Russia Has A Lancet Shortage
Rosoboronexport Director General Alexander Mikheyev revealed at the Dubai Airshow 2023 International Aviation and Space Exhibition on November 15 that foreign customers are showing considerable interest in the Lancet UAV. However, the director noted that the drone was currently unavailable for export.
In Russia’s aerial strikes against Ukraine, two drones have emerged as the most commonly used — the Iranian Shahed-class drones and Russia’s homegrown ZALA Lancet loitering munitions. The latter has gained international attention and has become infamous for wreaking havoc on Ukrainian tanks and other military vehicles, especially in the June counteroffensive undertaken by Ukrainian troops.
Kyiv’s already complicated and drawn-out counteroffensive efforts have been made more difficult by the economically efficient Lancet suicide drones, which have persistently showcased their effectiveness in neutralizing Ukraine’s valuable military assets donated by the West.
The name “Lancet” is believed to be inspired by the precision linked to the sharp medical instrument to highlight the drone’s ability to target with surgical precision. The exceptional combat performance displayed by the Lancet loitering mention has also meant that the West has singled it out with sanctions.
Earlier this month, the United States blacklisted a dozen Russian companies supporting Russia’s military with drones that could be used to aid in Moscow’s invasion of Ukraine.
In addition, Washington also imposed sanctions on 130 entities across China, Turkey, and the UAE accused of supplying components actively being used by the Russian military.
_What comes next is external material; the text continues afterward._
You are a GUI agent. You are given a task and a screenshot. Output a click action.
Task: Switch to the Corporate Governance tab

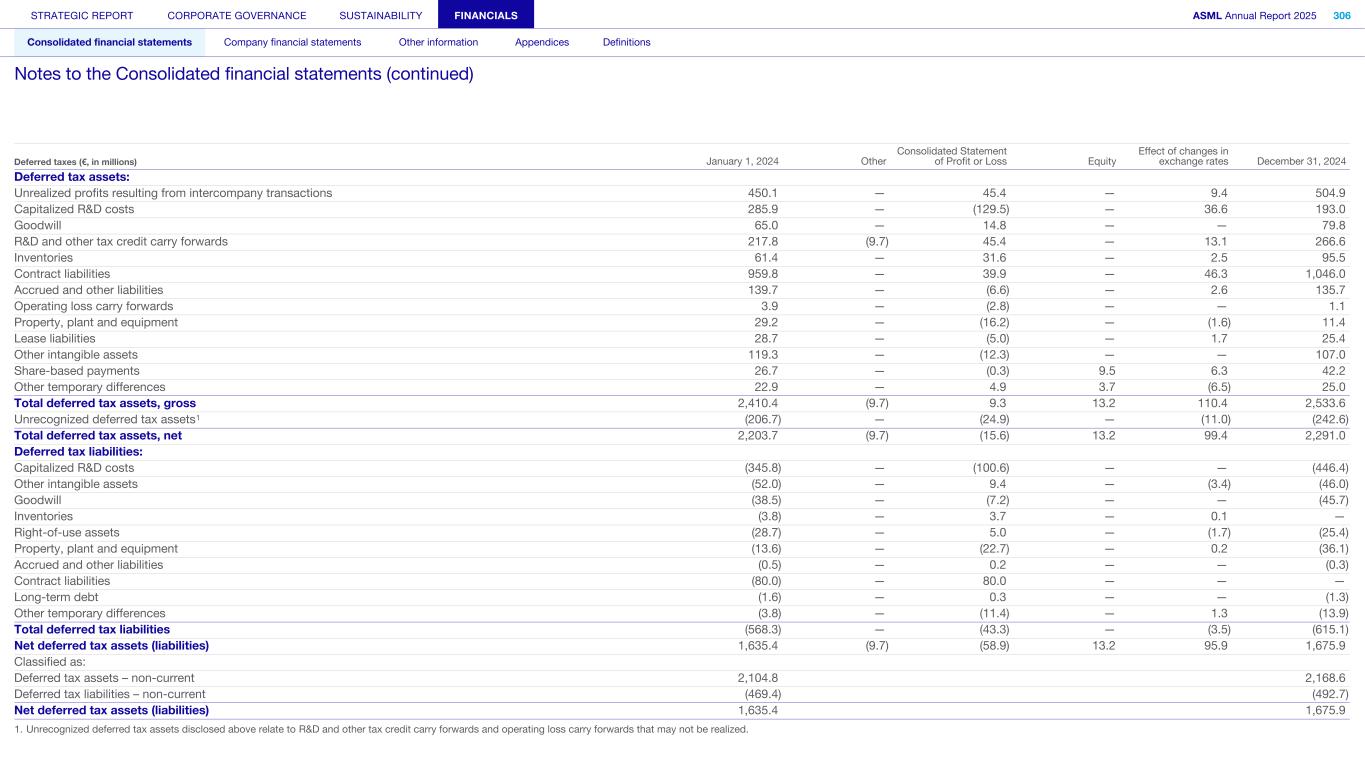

The move aimed to curtail the loopholes in critical supply chains used by Russia to procure parts that it cannot directly source from the market owing to Western sanctions.
Due to these loopholes, organizations from all three nations can supply Russia with “high-priority dual-use goods,” including encryption software or auto parts that are useful for both military and civilian purposes.
Interestingly, this marks the first time that the United States has moved against the production of Russia’s Lancet suicide drones. According to Ukrainian soldiers, the drone, a grey, angular tube with two sets of four wings, is becoming a more significant threat on the front lines.
The restriction on export of the Lancet has given the impression that Moscow has depleted its stockpiles. In July this year, the Ukrainian military said that Russia had just over 50 Lancet drones, and as of August, the Russians were known to have used some 850 Lancet drones.
Although Lancet hasn’t disappeared from the Ukrainian battlefield since rumors of its shortage started swirling, the export restrictions signal that Russia hasn’t been able to produce enough Lancet drones.
This situation could get worse with the new US sanctions. This makes the introduction of the Scalpel to the frontline more intriguing. Although the Scalpel is not as good as the Lancet, it is cheaper and readily available.